#### Exercise input

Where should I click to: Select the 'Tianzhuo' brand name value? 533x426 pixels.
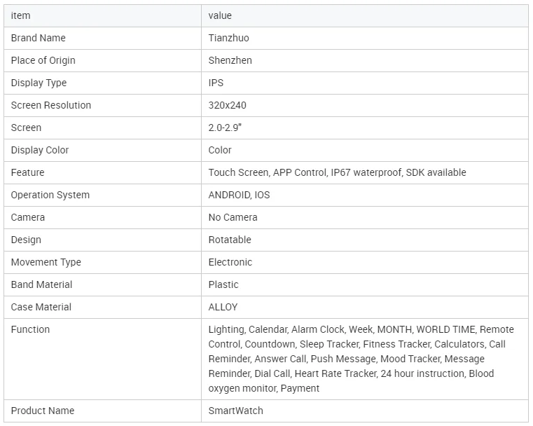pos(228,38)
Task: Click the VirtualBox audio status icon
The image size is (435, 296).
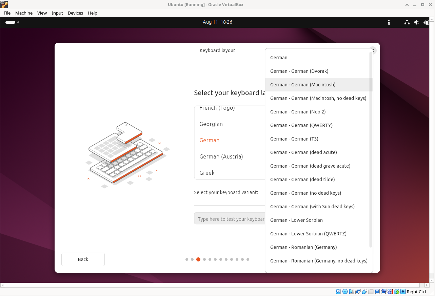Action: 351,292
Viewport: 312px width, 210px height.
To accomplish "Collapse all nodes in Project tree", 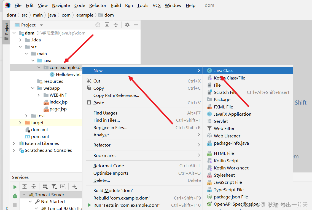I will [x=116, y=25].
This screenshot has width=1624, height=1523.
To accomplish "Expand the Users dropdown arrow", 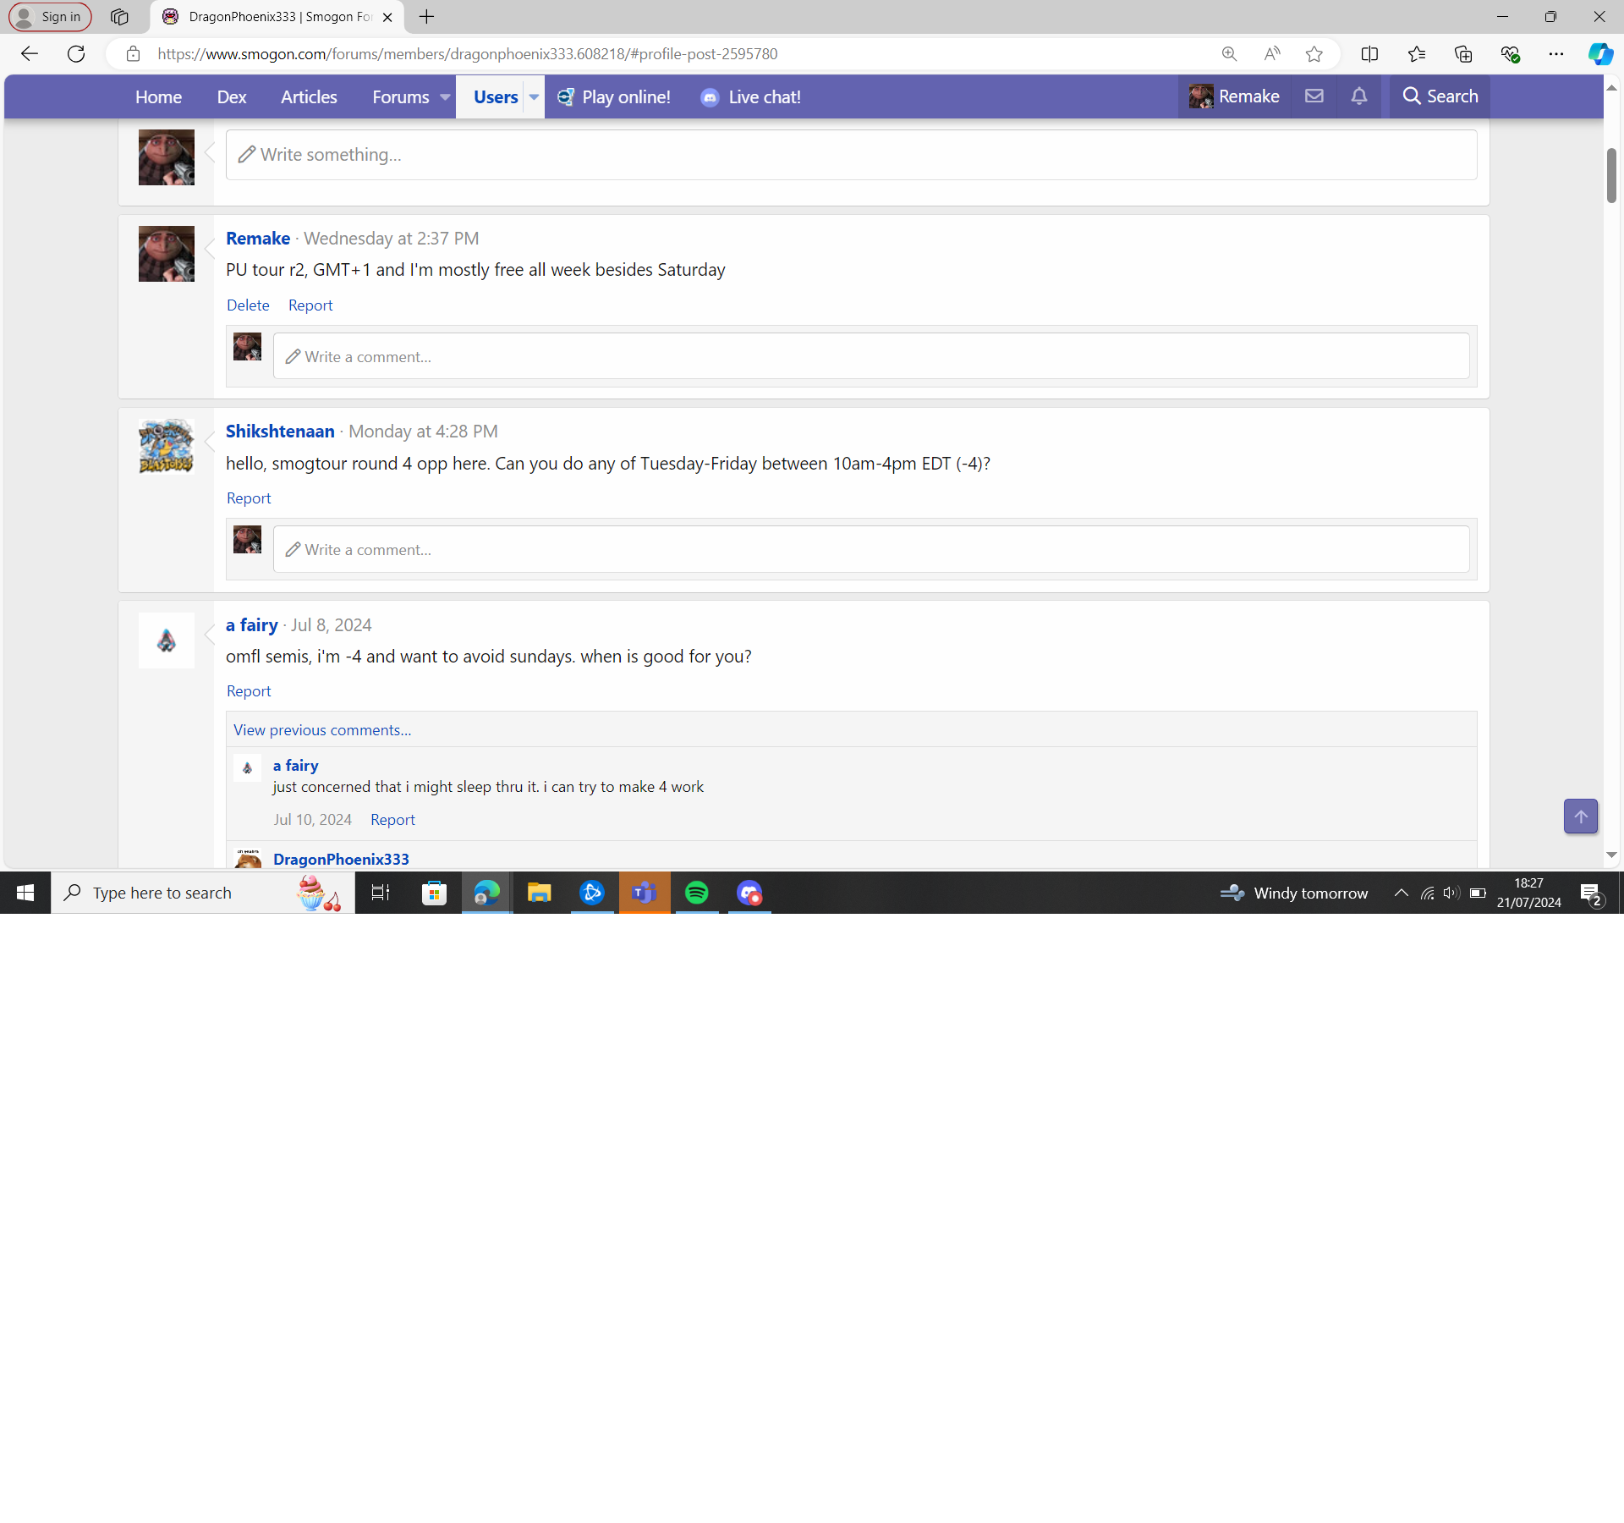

########
#### Exercise input

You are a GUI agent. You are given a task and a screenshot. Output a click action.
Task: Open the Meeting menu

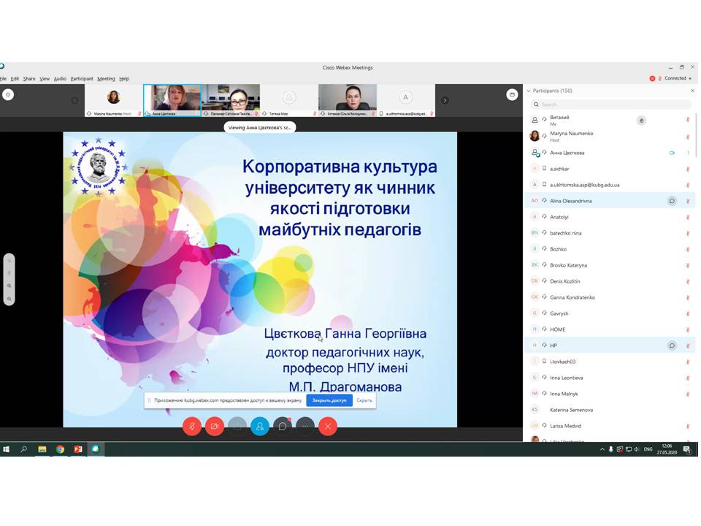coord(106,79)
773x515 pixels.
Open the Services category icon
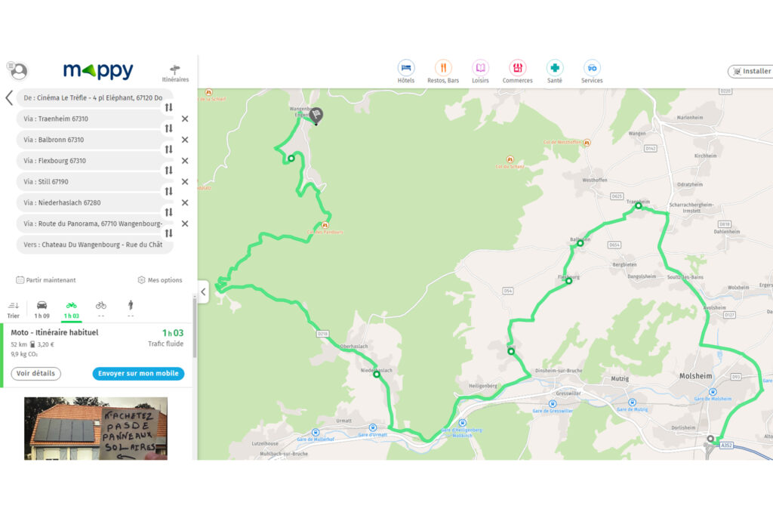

########
#### Exercise input

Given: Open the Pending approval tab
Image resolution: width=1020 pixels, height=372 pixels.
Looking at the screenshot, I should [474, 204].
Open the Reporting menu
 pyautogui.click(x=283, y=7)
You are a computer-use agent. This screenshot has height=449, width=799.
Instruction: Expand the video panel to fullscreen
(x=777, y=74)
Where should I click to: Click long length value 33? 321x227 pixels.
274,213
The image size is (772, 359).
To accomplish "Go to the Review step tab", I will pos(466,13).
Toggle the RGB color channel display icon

########

> Short problem
Repeat the lines of the listing above exactly as they appear, between the line holding "773x515 pixels." and the line holding "Open the Services category icon", inclusive.

> Task result
773x515 pixels.
Open the Services category icon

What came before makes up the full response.